#### Passage ####
So really, if you're writing rust to against stable rustc, you don't need to pay attention to much.
Rust's stability guarantees mean that you don't need to take any action at all.
Breaking changes (unless soundness is involved) only happen with editions and even when a new edition comes out and you update the compiler, you still don't need to do anything unless you explicitly change the configuration of the project to the new edition.
The only thing you might want to do, if you use clippy (a linter that comes with the rust toolchain). Is to check whether it complains about your code due to new check. If that's the case, you get told what to change and why.
1. Rust has very strong stability guarantees. If you want to you can continue coding like it's Rust 1.0 even on the latest compiler.
2. The rate of releases is independent of the rate features are added. Nightly is a playground for feature additions and whatever else. Many may not ever make it into stable, and many might hang around for many years before they are read to be stabilized. A consistent release schedule of every six weeks, whether there's much new or not, means there's no harm in delaying something for a release or three. This vastly reduces the pressure compared to a 3 year release cycle where missing the window means a very long wait.
#### Recorded data ####
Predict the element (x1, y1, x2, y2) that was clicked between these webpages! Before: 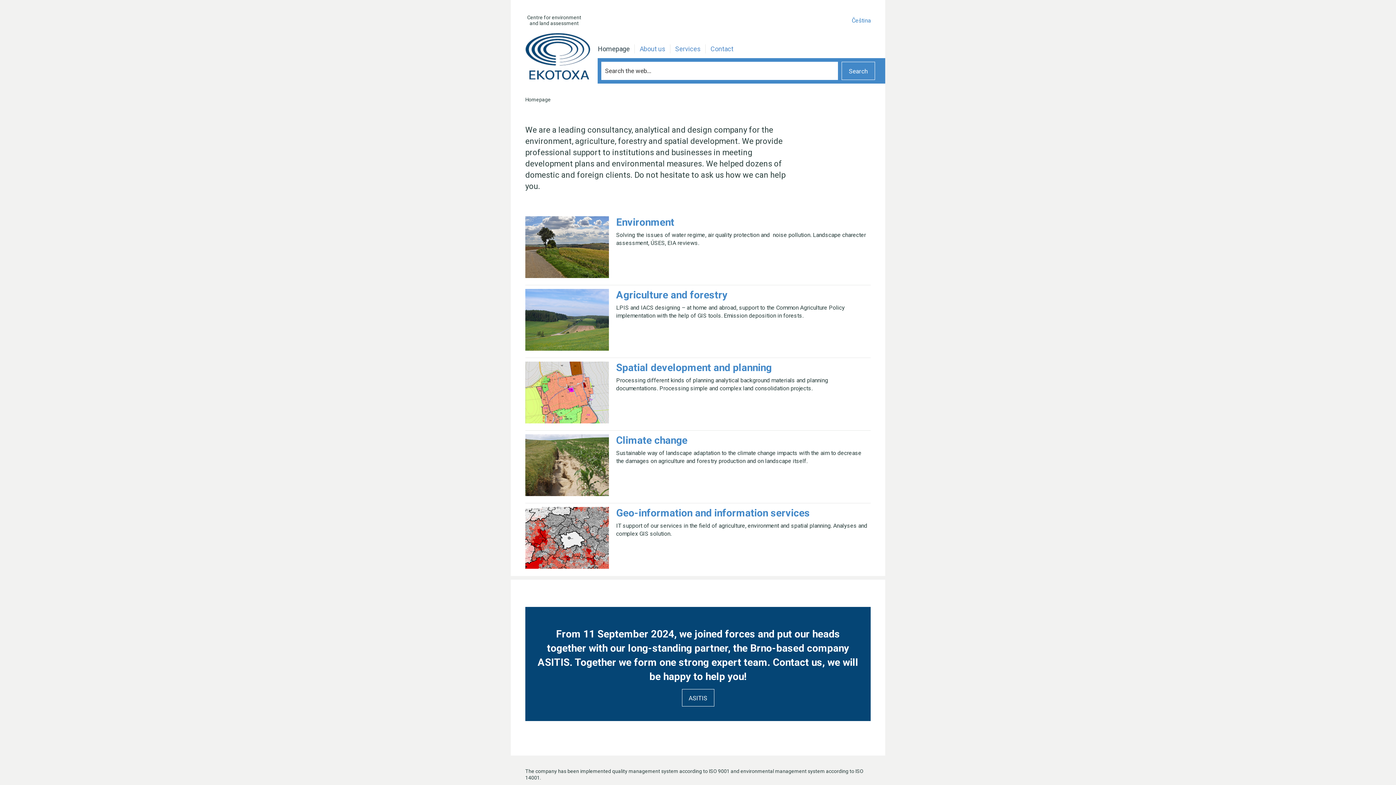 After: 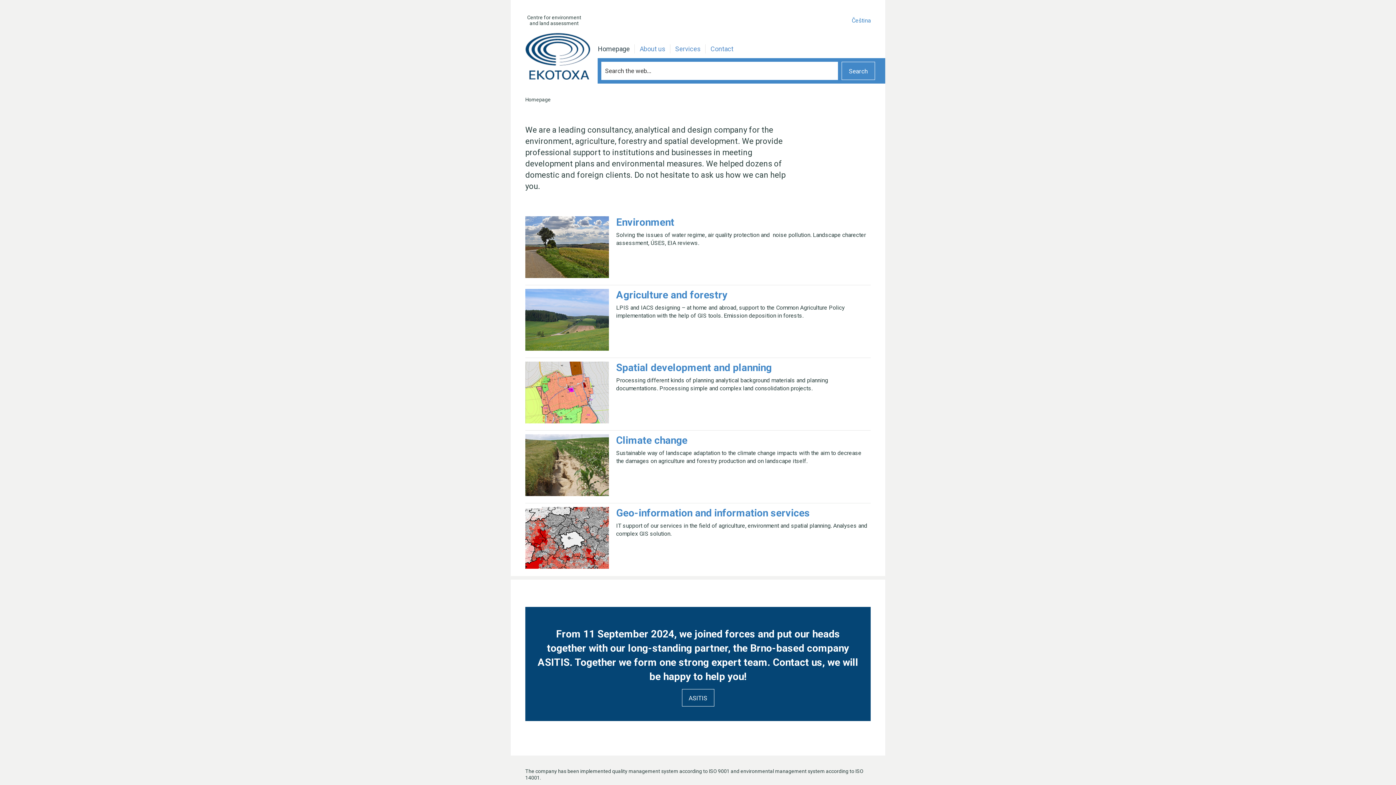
####
*Brief:* Reproduce the part of the Rust stability passage between "The only thing" and "change and why.", inclusive, without changing a word.

*Answer for the task:*
The only thing you might want to do, if you use clippy (a linter that comes with the rust toolchain). Is to check whether it complains about your code due to new check. If that's the case, you get told what to change and why.